Abstract:
Postnatal care is among the major recommended interventions to reduce maternal
deaths globally. During this period, health professionals can diagnose postpartum
problems and potential complications to ensure prompt treatment or interventions.
The purpose of this study was to assess, adapt, and contextualise Chelagat’s
framework for improving postnatal care that was developed within the Kenyan
context, for implementation in Ethiopia.
Sequential mixed-methods research, that involved a quantitative and qualitative
cross-sectional study design, was conducted over three phases. In the first phase of
the study, the applicability of Chelagat’s framework for implementation in Ethiopia, as
well as the challenges and opportunities for the implementation of the framework,
was assessed and described. The second phase of the study concentrated on the
adaptation and contextualisation of Chelagat’s framework as well as the
development of an action plan for the implementation of the adapted and
contextualised framework within Ethiopia. The third phase was the validation of both
the contextualised framework and an action plan for the implementation of the
contextualised framework within the Ethiopian context.
The findings revealed that the framework from Chelagat is applicable for the
improvement of postnatal care in the Ethiopian context. It was indicated that a lack of
physical resources, infrastructure problems, cultural concerns, inadequate capacity
v
building, inaccessibility of health services, unavailability of guidelines, lack of
communication with healthcare users, and poor monitoring and evaluation were
challenges that can impact the implementation of the contextualised framework.
These identified aspects were addressed and incorporated in the contextualised
framework and action plan. The health sector transformation plan, good health
system governance, as well as good political will by the Ethiopian government, were
opportunities identified which could contribute to the implementation of the
contextualised framework.
A validated contextualised framework and action plan to facilitate the implementation
thereof were developed using the inputs from respondents during Phase 1, a
thorough literature review, as well as the three-round Delphi technique.

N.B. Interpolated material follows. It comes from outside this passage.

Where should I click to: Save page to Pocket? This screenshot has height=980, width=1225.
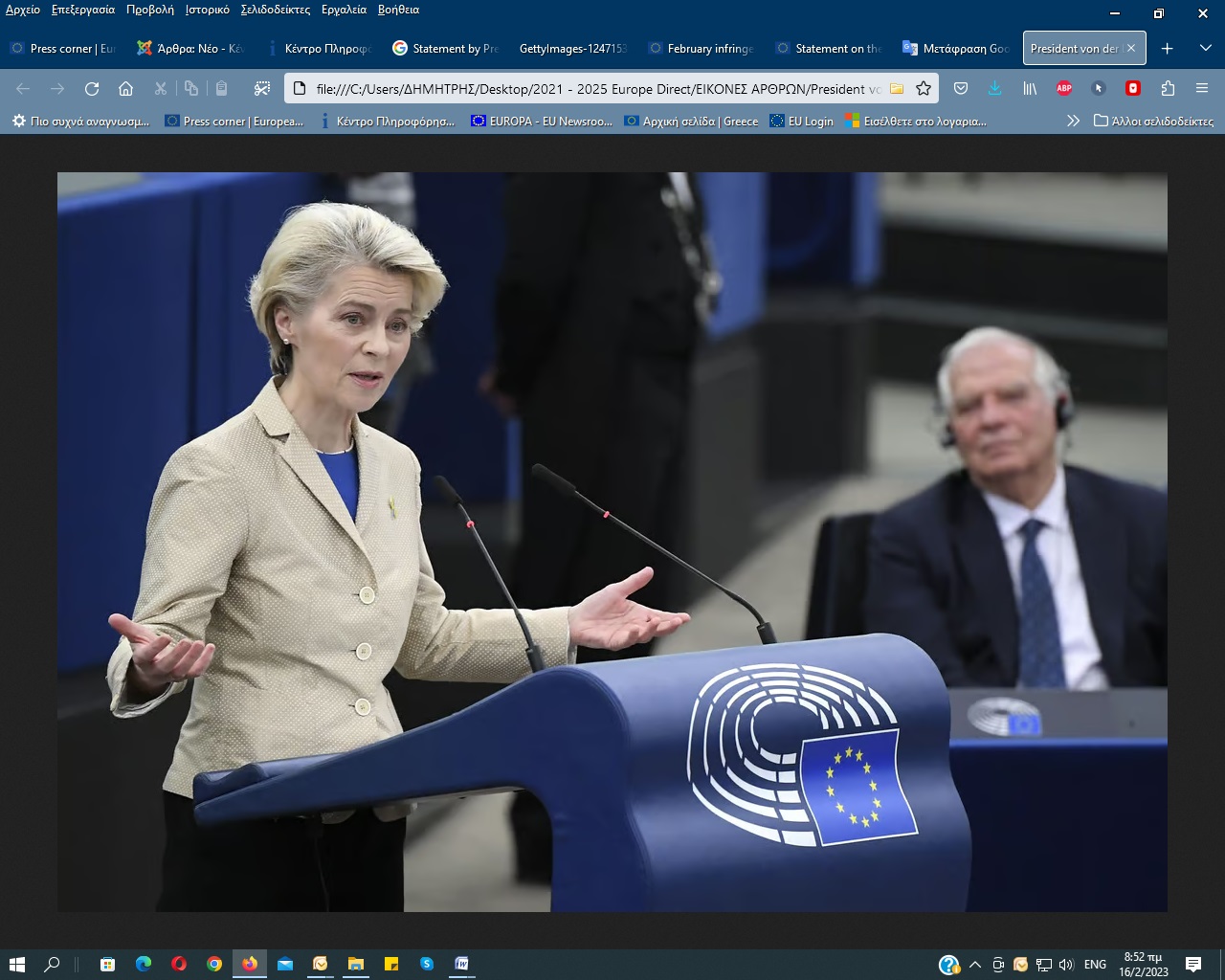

Actions/methods to address the abovementioned challenges were included in the
action plan for the facilitation of the implementation of the contextualised framework.
The contextualised framework, accompanied by the action plan to facilitate
implementation, will be shared with the Ethiopian Federal Ministry of Health and
other concerned organisations working on postnatal care services to enhance
implementation in the Ethiopian context.
Follow-up studies to assess the limitations of the framework and action plan can be
conducted to adapt and improve the framework. Further studies on possible
challenges associated with the implementation can enhance the success of the
framework. Studies that assess the impact (the Systems Model), such as the
possible reduction in maternal and neonatal morbidity and mortality after the
implementation of the contextualised framework, are also recommended.